L’étude a été menée à l’UJKZ à Ouagadougou dans le cadre de la thèse de docteur en médecine Diplôme d’Etat de Dr Abou Maïga que nous avons encadré. L’étude s’est déroulée sur 2 mois du 2 novembre au 31 décembre 2022. La population d’étude était constituée d’étudiants régulièrement inscrits à l’UJKZ. Il fallait être âgé entre 18 et 30 ans et avoir donné son consentement éclairé. Nous avons obtenu les autorisations des autorités administratives de l’université et du comité d’éthique pour la recherche en santé. Un questionnaire était administré aux étudiants qui avaient donné leur consentement éclairé.
Quels sont les enseignements à tirer ?
Au terme de notre étude, il ressort que sur les 768 étudiants enquêtés, 81% avaient une cervicalgie, c’est-à-dire une douleur au cou lors de l’utilisation du smartphone ce qui veut dire que la cervicalgie est très fréquente. Aussi, l’angle d’inclinaison de la tête en flexion (penchée) était associé à la cervicalgie.
Nous avons également noté selon le score d’évaluation de l’addiction, que la majorité des étudiants inscrits en 2022 à l’UJKZ avaient une addiction à leur smartphone dont une proportion prépondérante ayant une addiction sévère d’après le SAS-SV (Smartphone addiction scale short version). Cette étude nous a permis d’identifier l’UFR d’origine, la connexion Internet mobile en permanence, le nombre d’heure d’utilisation >12h et le niveau d’addiction au smartphone sévère à modéré chez les étudiants à l’UJKZ comme facteurs de risque supplémentaire d’exposition, associés à la survenue de cervicalgie.

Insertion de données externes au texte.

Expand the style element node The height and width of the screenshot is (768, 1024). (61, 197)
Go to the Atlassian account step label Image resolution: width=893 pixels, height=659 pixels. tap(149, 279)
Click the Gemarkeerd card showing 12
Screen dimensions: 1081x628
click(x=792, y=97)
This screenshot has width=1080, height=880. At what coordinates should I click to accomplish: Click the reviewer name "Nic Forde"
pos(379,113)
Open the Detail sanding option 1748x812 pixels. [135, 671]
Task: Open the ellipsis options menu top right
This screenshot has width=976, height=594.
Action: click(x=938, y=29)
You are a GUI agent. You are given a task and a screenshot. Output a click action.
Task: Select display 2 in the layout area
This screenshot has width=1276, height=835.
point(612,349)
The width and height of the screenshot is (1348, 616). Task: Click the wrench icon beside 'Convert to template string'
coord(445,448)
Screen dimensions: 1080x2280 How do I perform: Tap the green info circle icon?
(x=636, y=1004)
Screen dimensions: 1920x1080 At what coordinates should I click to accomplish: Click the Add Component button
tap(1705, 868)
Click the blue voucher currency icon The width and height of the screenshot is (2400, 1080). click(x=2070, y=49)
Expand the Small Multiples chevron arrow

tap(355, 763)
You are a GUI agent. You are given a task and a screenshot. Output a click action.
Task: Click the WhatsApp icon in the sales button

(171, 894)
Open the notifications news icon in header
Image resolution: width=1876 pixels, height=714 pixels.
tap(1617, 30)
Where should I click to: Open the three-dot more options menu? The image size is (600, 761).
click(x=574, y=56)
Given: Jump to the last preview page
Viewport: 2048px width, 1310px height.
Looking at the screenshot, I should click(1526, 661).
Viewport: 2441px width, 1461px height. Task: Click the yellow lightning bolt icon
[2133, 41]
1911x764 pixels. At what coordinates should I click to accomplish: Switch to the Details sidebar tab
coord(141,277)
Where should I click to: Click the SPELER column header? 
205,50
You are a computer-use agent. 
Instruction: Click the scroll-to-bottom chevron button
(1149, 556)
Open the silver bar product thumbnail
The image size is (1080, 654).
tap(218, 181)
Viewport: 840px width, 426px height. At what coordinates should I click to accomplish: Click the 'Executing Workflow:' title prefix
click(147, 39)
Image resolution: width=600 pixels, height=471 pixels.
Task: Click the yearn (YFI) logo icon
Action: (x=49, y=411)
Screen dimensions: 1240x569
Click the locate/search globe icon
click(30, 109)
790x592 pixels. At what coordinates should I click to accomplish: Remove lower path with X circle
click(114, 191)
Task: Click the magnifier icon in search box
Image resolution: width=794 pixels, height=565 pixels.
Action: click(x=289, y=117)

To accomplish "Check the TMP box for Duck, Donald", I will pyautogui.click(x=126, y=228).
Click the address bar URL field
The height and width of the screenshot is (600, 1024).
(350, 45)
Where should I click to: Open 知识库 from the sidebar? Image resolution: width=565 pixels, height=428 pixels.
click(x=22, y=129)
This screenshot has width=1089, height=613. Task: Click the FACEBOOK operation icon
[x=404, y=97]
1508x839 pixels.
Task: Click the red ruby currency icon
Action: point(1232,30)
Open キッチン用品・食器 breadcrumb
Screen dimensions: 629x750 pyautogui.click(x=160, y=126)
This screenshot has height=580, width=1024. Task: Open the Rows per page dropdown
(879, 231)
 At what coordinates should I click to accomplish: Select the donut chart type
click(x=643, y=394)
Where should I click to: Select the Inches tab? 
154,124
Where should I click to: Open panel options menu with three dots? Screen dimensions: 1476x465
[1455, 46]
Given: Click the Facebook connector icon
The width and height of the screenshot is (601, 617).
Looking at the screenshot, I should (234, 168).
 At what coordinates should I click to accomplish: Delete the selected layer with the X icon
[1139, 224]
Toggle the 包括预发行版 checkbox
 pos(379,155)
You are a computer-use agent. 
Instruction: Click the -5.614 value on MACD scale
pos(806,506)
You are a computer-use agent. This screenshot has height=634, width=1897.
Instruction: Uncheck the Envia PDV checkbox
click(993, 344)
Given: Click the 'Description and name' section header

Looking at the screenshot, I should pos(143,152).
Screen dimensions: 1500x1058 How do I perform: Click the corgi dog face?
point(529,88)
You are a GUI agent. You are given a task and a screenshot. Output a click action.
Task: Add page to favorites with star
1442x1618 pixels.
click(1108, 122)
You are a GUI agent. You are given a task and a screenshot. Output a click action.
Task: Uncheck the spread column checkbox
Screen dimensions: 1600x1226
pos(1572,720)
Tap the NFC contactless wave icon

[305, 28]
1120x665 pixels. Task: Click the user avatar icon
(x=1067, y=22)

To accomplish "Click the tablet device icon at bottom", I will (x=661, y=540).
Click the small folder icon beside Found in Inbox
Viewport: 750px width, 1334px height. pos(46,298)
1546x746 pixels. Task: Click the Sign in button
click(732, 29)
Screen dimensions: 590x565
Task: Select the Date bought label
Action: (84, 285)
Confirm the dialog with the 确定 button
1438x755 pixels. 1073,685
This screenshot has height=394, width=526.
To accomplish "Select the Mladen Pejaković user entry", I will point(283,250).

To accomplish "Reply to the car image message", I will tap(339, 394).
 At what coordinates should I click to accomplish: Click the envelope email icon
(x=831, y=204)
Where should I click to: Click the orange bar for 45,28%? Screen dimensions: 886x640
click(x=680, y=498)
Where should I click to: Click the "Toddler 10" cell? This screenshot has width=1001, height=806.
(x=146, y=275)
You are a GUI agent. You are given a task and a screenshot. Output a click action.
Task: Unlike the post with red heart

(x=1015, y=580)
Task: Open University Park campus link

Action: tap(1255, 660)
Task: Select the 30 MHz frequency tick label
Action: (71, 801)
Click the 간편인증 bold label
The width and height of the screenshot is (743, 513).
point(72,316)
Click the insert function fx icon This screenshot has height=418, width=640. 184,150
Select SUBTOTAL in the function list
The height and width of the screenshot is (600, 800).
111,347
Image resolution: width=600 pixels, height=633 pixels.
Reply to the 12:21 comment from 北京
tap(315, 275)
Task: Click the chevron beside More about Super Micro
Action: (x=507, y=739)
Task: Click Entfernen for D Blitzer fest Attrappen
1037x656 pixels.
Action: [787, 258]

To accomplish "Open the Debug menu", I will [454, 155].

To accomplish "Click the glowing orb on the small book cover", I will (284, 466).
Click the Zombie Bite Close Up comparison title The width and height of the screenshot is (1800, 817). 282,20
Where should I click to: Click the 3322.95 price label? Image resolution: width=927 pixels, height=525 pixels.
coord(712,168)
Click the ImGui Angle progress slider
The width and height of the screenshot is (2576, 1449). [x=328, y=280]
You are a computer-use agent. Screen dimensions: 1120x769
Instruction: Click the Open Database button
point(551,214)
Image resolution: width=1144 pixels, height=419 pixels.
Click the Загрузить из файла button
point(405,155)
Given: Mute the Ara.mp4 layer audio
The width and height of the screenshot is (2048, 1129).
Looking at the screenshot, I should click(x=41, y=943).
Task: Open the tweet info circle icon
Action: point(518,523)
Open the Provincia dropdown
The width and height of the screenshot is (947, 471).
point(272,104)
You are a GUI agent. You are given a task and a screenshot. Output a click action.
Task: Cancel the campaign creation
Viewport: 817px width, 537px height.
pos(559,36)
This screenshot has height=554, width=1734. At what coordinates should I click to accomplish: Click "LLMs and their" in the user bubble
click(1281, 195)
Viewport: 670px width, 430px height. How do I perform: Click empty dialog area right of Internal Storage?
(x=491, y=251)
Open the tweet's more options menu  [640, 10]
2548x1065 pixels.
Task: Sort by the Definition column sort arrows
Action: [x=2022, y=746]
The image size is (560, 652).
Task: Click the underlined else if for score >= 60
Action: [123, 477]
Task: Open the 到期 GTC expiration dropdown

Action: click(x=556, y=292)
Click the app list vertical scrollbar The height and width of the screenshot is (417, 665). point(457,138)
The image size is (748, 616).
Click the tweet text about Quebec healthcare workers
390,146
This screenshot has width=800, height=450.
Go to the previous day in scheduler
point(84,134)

Quid des risques liés à l’usage du smartphone ?
Il est admis de nos jours que l’utilisation excessive du smartphone a un impact sur la santé. En effet, l’utilisation du smartphone peut entrainer au-delà des troubles musculosquelettiques que sont les douleurs du cou, des doigts et des épaules, des maux de tête, fatigue, des troubles de la vision, des troubles du sommeil.
Comment lutter contre les cervicalgies chez les utilisateurs de smartphone ?
Afin de minimiser le risque de faire de la cervicalgie lors de l’utilisation du smartphone, il faut :
Garder un bon alignement de la tête avec le tronc ainsi que le reste du corps.
Reduire le temps passé sur son smartphone.
Restreindre l’accès au smartphone et à Internet pour les jeunes en famille.
Etre conscient du risque encouru du fait de l’exposition au smartphone.
Adhérer aux initiatives de sensibilisation
Quelle est la suite à donner maintenant à cette étude ?
Au vu des résultats que nous avons obtenus, nous avons fait un rapport aux autorités de l’université. Nous profitons de votre canal pour sensibiliser toute la population en particulier sa frange jeune sur les méfaits de l’utilisation excessive du smartphone sur leur santé notamment leur santé en général et leur santé ostéoarticulaire.
Aussi, nous pensons qu’il faudrait développer une application mobile de techniques de bonnes postures ou d’apprentissage d’exercices physiques pour atténuer les effets. Nous suggérons aussi l’organisation de conférences publiques dans les universités, écoles ainsi que le développement d’un module d’enseignement sur les risques d’exposition au smartphone au profit des apprenants déjà dès le jeune âge.